# Yapılacak iş:
Aşağıdaki verilerin hepsini hiçbir şeyi değiştirmeden satır satır yeniden yazın. Resimleri cevaba koymayın.

Kayıtlı girdiler:
----

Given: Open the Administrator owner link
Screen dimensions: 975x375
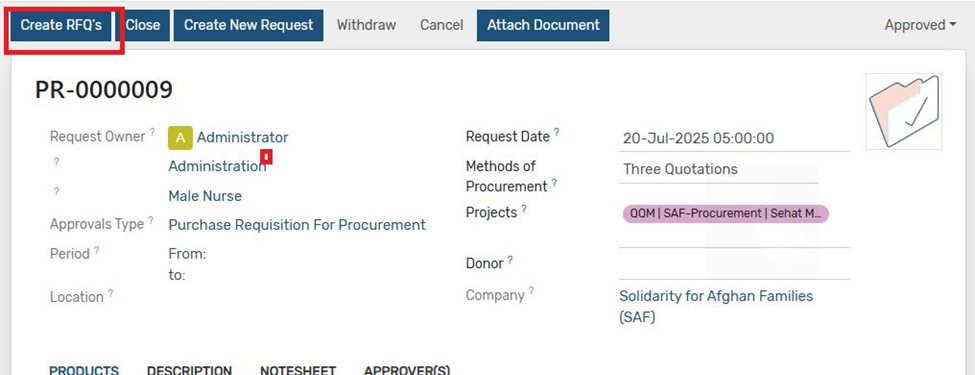Looking at the screenshot, I should (x=243, y=137).
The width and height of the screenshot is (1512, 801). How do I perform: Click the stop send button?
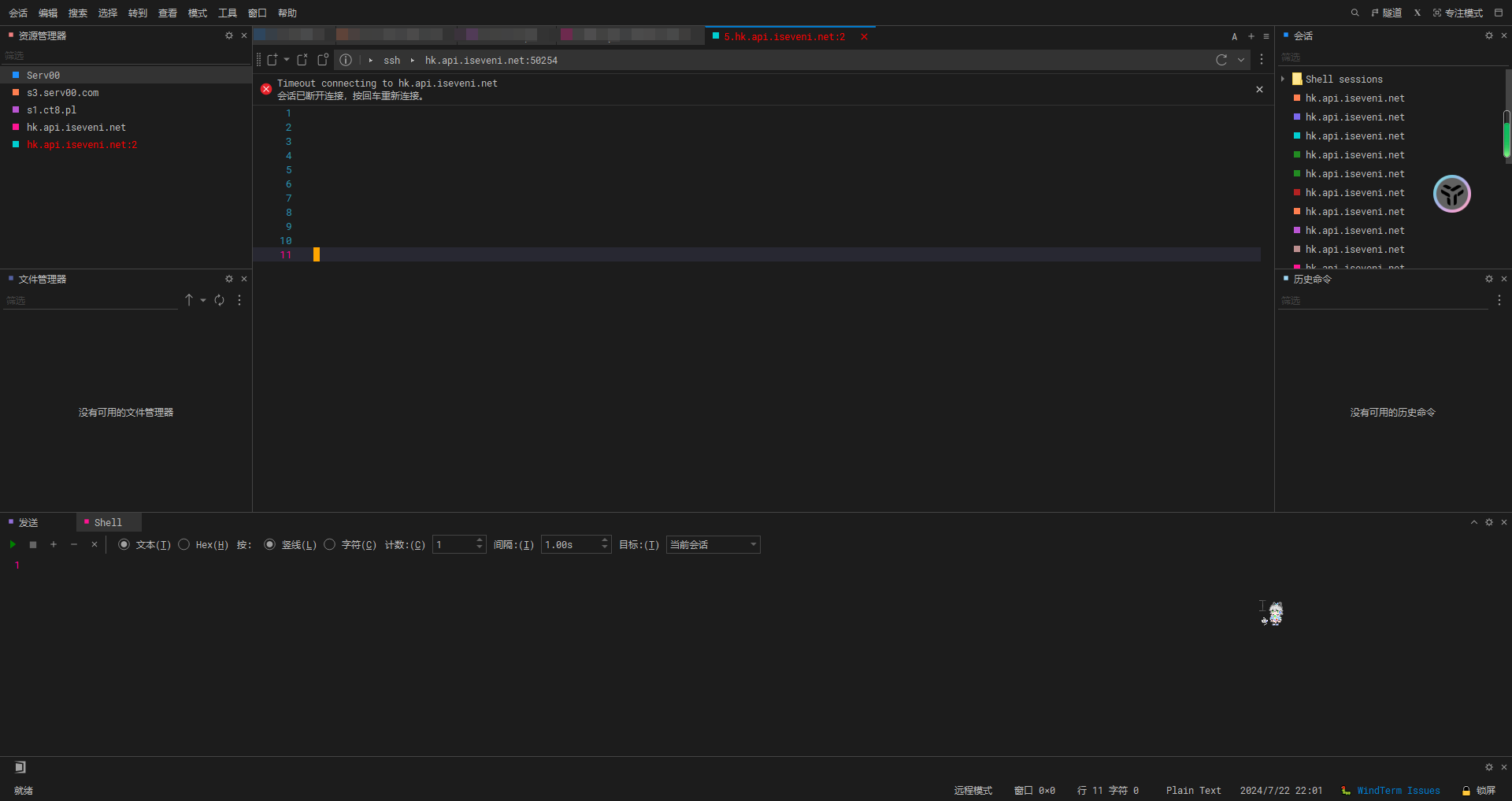point(33,544)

----

# Alıştırma sonucu:
Given: Open the Administrator owner link
Screen dimensions: 975x375
Looking at the screenshot, I should (x=243, y=137).
The width and height of the screenshot is (1512, 801). How do I perform: Click the stop send button?
point(33,544)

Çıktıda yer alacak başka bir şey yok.